Another assumption that we usually use is that some light sources can be considered point light sources. A point light source radiates lights from one single point and the radiations at all directions have the same color and amplitude.
A third assumption that we usually use is that some light sources can be modeled as directional light sources. In such a case, the light directions from the light source are identical at all the 3D spatial locations. Directional lighting is a good approximation model for cases where the light sources are far away from the rendered objects – for example, sunlight.
1.2.2. Lambertian shading model
The first physical model that we will discuss is Lambert’s cosine law.
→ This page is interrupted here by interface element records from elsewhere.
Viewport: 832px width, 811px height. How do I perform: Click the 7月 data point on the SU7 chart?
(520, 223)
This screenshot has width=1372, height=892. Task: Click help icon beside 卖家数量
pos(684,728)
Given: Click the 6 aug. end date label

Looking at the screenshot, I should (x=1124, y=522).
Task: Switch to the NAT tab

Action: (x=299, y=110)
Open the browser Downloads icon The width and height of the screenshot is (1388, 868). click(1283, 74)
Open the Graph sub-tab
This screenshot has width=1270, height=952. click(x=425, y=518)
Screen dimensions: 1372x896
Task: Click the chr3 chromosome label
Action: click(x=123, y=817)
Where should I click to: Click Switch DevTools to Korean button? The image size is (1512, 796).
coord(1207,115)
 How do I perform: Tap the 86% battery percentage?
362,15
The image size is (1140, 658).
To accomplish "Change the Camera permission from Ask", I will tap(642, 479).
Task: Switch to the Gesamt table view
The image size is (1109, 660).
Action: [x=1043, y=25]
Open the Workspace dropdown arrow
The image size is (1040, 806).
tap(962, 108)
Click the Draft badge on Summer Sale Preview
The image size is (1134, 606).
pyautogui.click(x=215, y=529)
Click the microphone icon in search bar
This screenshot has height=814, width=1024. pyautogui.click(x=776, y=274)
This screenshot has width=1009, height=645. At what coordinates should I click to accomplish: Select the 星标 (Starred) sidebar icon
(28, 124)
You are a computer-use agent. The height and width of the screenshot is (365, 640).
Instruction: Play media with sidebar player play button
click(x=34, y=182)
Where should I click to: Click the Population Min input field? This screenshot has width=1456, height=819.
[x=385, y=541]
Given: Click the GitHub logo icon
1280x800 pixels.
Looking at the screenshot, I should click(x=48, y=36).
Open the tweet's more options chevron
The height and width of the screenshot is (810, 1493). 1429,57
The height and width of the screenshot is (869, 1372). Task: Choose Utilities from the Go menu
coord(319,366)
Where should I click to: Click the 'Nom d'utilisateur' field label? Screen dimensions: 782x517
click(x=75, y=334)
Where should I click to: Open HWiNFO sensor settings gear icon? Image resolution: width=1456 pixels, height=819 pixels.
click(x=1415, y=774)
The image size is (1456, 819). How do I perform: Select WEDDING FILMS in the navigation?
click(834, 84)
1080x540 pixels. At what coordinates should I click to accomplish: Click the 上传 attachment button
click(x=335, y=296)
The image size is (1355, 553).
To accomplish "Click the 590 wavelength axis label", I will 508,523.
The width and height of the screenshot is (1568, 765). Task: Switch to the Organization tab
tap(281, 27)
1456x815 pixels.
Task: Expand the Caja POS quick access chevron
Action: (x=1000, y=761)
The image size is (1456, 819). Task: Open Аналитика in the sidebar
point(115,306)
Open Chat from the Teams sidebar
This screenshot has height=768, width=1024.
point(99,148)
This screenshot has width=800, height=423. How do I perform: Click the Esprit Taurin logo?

Lambertian surfaces are types of objects that are not shiny at all, such as paper, unfinished wood, and unpolished stones:
Figure above shows an example of how lights diffuse on a Lambertian surface. One basic idea of the Lambertian cosine law is that for Lambertian surfaces, the amplitude of the reflected light does not depend on the viewer’s angle, but only depends on the angle $θ$ between the surface normal and the direction of the incident light. More precisely, the intensity of the reflected light $c$ is as follows:
$c = c_{r} c_{l} cos(\theta)$
where $c_{r}$ is the amplitude of the reflected light, $c_{l}$ is the amplitude of the incident light, and $θ$ is the angle between the surface normal and the direction of the incident ligh
If we further consider the ambient light, the amplitude of the reflected light is as follows:
$c = c_{r} (c_{a} + c_{l} cos(\theta))$
where $c_{a}$ is the amplitude of the ambient light.
1.2.3. Phong shading model
For shiny surfaces, such as polished tile floors and glossy paint, the reflected light also contains a highlight component. The Phong lighting model is a frequently used model for these glossy components:
An example of the Phong lighting model is shown in Figure above. One basic principle of the Phong lighting model is that the shiny light component should be strongest in the direction of reflection of the incoming light. The component would become weaker as the angle $c$ between the direction of reflection and the viewing angle becomes larger.
More precisely, the amplitude of the shiny light component $c$ is equal to the following:
$c = c_{r} c_{l} c_{p} [cos(σ)]^p$
Here, the exponent $p$ is a parameter of the model for controlling the speed at which the shiny components attenuate when the viewing angle is away from the direction of reflection.
Finally, if we consider all three major components – ambient lighting, diffusion, and highlights – the final equation for the amplitude of light is as follows:
$c = c_{r} (c_{a} + c_{l} cos(\theta) + c_{l} c_{p} [cos(σ)]^p)$
Note that the preceding equation applies to each color component. In other words, we will have one of these equations for each color channel (red, green, and blue) with a distinct set of $c_{r}$, $c_{l}$, $c_{a}$ values.
2. Transformation and rotation
SO(3) denotes the special orthogonal group in 3D and SE(3) denotes the special Euclidean group in 3D. Informally speaking, SO(3) denotes the set of all the rotation transformations and SE(3) denotes the set of all the rigid transformations in 3D.